Dads need to be prepared to deal with all sorts of crisis in the lives of our kids. That does not mean that we can “fix” all of the crisis, and at times, nor should we. In this short series about “Being a Prepared Dad,” we will discuss many situations that our children will or may face. To make more sense of this series, please go back and read yesterday’s post at thedadmanual.com.
One of the best places we can start is helping your child to deal with or conquer fear. This is or can be an issue that they will turn to you for help or guidance as long as you are alive. As an empty nester, trust me when I say that your job is not done when they leave home. It is also not an issue that only your child may turn to you for an answer or comfort.

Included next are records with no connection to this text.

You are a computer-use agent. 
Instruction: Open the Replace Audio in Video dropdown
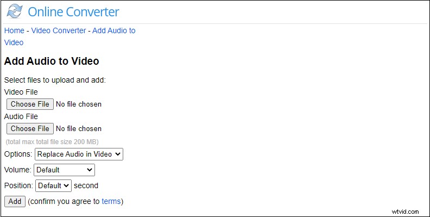click(x=79, y=154)

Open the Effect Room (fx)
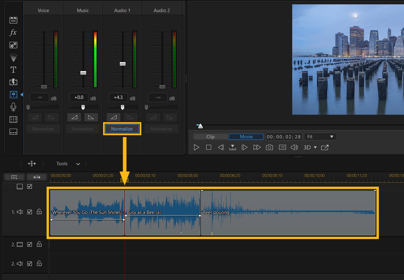[13, 33]
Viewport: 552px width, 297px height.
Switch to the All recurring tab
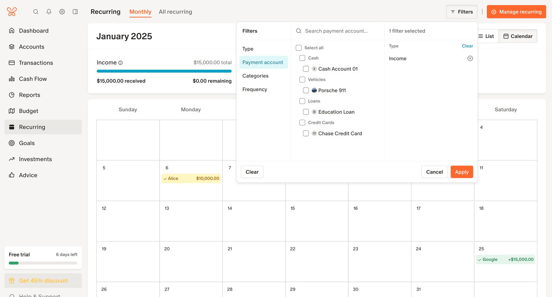(x=175, y=12)
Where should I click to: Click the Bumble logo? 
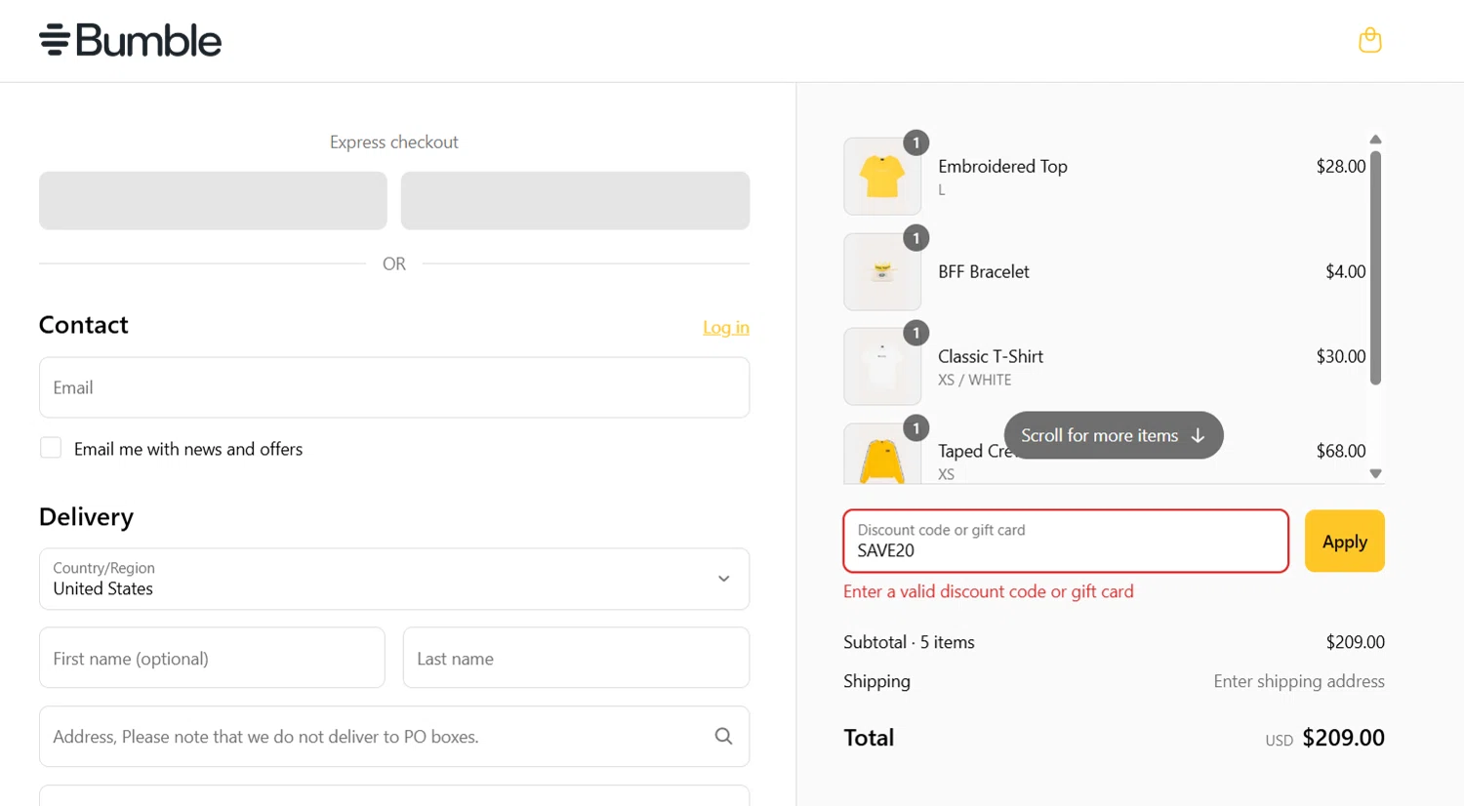tap(131, 41)
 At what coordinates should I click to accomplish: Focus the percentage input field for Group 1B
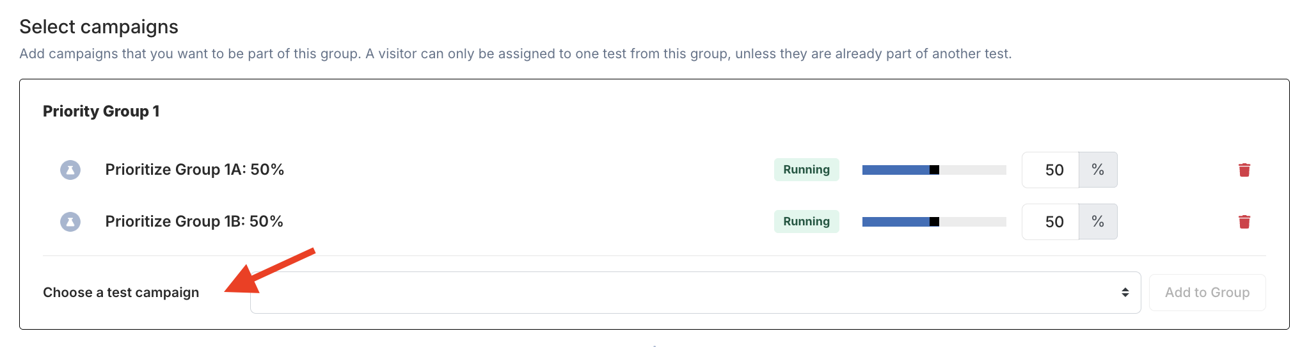click(1051, 222)
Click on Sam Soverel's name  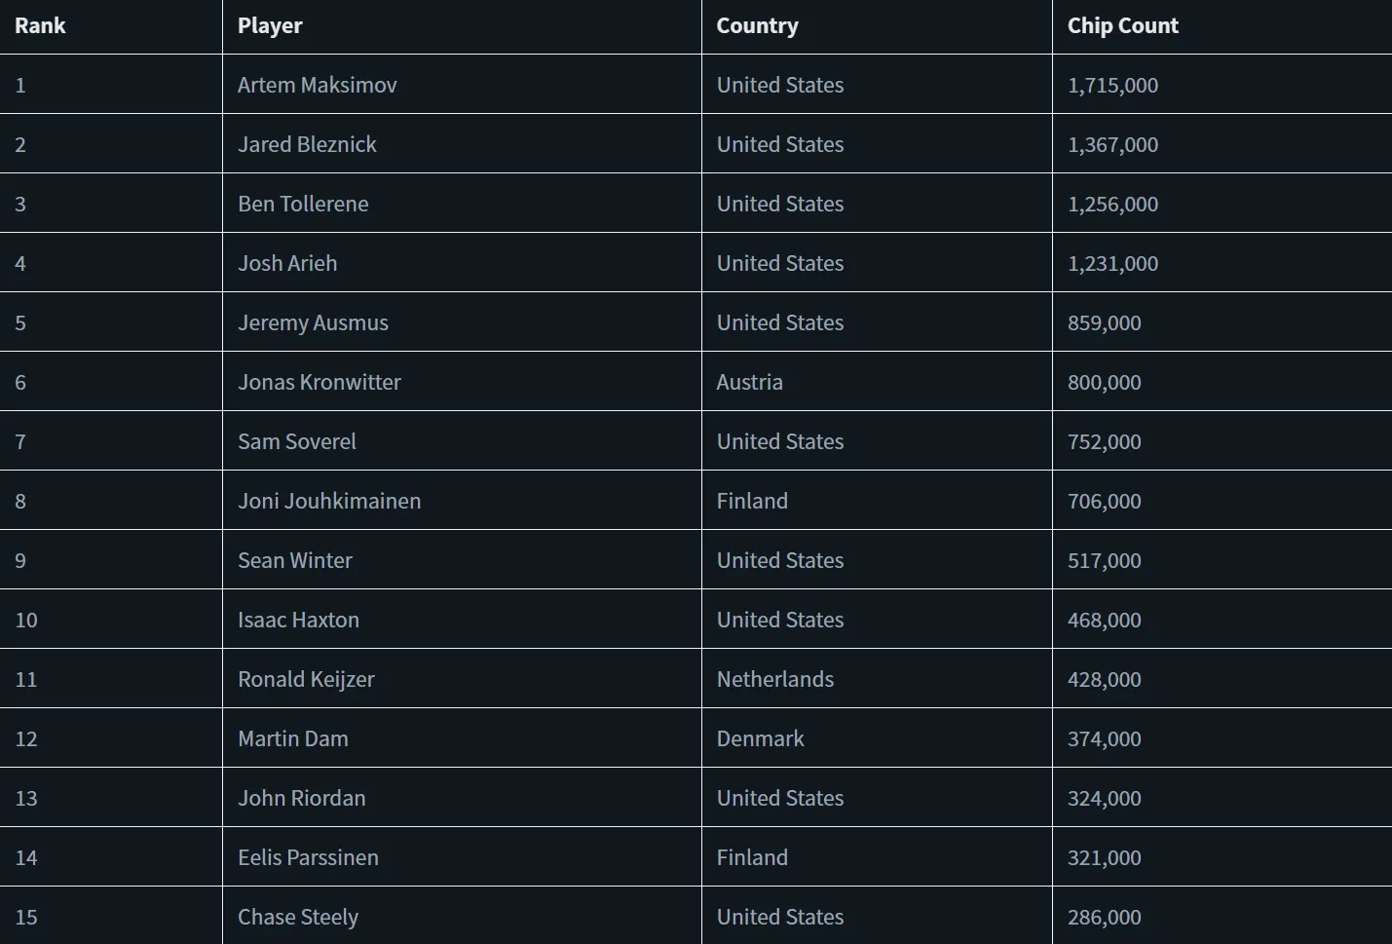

One particular year, I was driving a school on a morning that we were having some substantial rain. As we began to drive, one of the students got a message from her parent that a tornado was spotted in or near the town that we were traveling to. Most of the time, this can be an overreaction to a nervous Nelly mom that lives on the planet Paranoia…not on this day. As we approached the town, I knew that if things got worse, I did not want to have these kids on the road. I needed to pull over and find shelter.
As we got off the highway, the sky became green and the rain and wind started coming at us from our right side. I pulled the vehicle over next to a gas station along with other vehicles that were grasping the seriousness of the moment. With the vehicle parked, I was looking out the windshield as this storm surge began to rock the bus. All of a sudden I had a weird feeling. It was not the storm, but of something behind me. One of the kids, a usual cool cat was sitting right behind me…as close to me as possible. I know the moment was serious, but I laughed. How was “I” going to keep him safe from the storm? If the wind tosses the bus, will he be unharmed if he is next to me?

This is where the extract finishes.